Monday, February 21, 2011

Local health clinics desperate for financial savior

Palm Beach County health leaders are searching for a white knight after Gov. Rick Scott zeroed out clinic care from his proposed budget for the Florida Department of Health.
So far, no rescuers are stepping forward.
The state manages seven clinics that serve vulnerable people in Palm Beach County: the uninsured, the homeless, migrant workers, those on Medicaid, those lacking a doctor.
The clinics care for pregnant women, people with HIV/AIDS, patients with chronic diseases such as diabetes, people with infectious diseases - anyone with nonemergency medical needs.
The health department saw about 67,000 clients last year from Pahokee to Delray Beach, and if the state agency pulls its $5 million contribution, the entire $30 million program risks closure or dramatic shrinkage, warned Dr. Claude Earl Fox, who heads the Florida Public Health Institute in Lake Worth.

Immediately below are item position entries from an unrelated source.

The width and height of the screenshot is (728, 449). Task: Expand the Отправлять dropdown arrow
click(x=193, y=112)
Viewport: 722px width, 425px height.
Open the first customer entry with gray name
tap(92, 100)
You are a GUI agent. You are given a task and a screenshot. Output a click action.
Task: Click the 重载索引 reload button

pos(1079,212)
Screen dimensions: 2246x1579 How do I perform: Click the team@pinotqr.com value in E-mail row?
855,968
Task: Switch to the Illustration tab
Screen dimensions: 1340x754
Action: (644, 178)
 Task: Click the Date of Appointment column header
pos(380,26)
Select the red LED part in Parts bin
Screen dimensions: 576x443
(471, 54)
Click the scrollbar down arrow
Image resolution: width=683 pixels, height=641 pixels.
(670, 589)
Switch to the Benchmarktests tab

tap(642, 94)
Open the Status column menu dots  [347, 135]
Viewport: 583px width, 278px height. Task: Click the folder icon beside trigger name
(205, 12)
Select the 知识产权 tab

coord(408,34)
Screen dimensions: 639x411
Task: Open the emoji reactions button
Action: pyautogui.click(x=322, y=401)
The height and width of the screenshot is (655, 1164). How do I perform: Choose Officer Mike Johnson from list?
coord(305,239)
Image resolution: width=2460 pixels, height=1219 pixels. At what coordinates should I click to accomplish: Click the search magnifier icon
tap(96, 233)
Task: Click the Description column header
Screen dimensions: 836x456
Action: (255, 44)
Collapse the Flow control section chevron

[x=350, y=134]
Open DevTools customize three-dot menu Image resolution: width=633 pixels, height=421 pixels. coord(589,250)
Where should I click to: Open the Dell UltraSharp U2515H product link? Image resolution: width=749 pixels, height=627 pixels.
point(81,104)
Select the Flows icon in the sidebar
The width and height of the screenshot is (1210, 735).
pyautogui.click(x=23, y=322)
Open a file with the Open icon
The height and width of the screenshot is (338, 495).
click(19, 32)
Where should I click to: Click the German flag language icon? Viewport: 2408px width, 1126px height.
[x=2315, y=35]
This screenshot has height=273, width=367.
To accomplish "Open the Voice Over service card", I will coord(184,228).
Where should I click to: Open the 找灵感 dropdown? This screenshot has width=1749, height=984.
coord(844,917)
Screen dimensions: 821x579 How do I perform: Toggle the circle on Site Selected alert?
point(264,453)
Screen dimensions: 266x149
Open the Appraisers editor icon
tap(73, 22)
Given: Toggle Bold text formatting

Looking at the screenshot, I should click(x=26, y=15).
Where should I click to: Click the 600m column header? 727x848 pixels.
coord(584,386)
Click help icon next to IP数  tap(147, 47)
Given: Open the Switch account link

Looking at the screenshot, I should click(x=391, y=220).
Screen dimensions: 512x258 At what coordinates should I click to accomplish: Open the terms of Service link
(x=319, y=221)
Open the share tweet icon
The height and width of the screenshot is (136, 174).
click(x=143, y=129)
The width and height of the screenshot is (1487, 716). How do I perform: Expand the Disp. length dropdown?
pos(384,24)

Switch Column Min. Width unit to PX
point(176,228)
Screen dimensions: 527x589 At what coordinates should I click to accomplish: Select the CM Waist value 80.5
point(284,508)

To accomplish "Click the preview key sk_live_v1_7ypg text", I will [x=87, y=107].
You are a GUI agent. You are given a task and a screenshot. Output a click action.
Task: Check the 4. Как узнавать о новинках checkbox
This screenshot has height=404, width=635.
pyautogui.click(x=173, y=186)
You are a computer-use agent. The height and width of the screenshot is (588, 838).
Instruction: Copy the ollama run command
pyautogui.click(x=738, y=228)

"If the health department gets out of primary care, which it looks like it may, you are talking about 40,000 to 60,000 patients who are going to have nowhere to go," Fox said. "I am not sure the capacity exists elsewhere to handle those patients."
Fox raised the specter of hospitals routinely seeing women showing up in the ER to give birth who have never visited a doctor, kids with ruptured eardrums from untreated infections and diabetics in comas from lack of insulin.
"This is something that could affect a lot of people in a very adverse fashion," Fox said.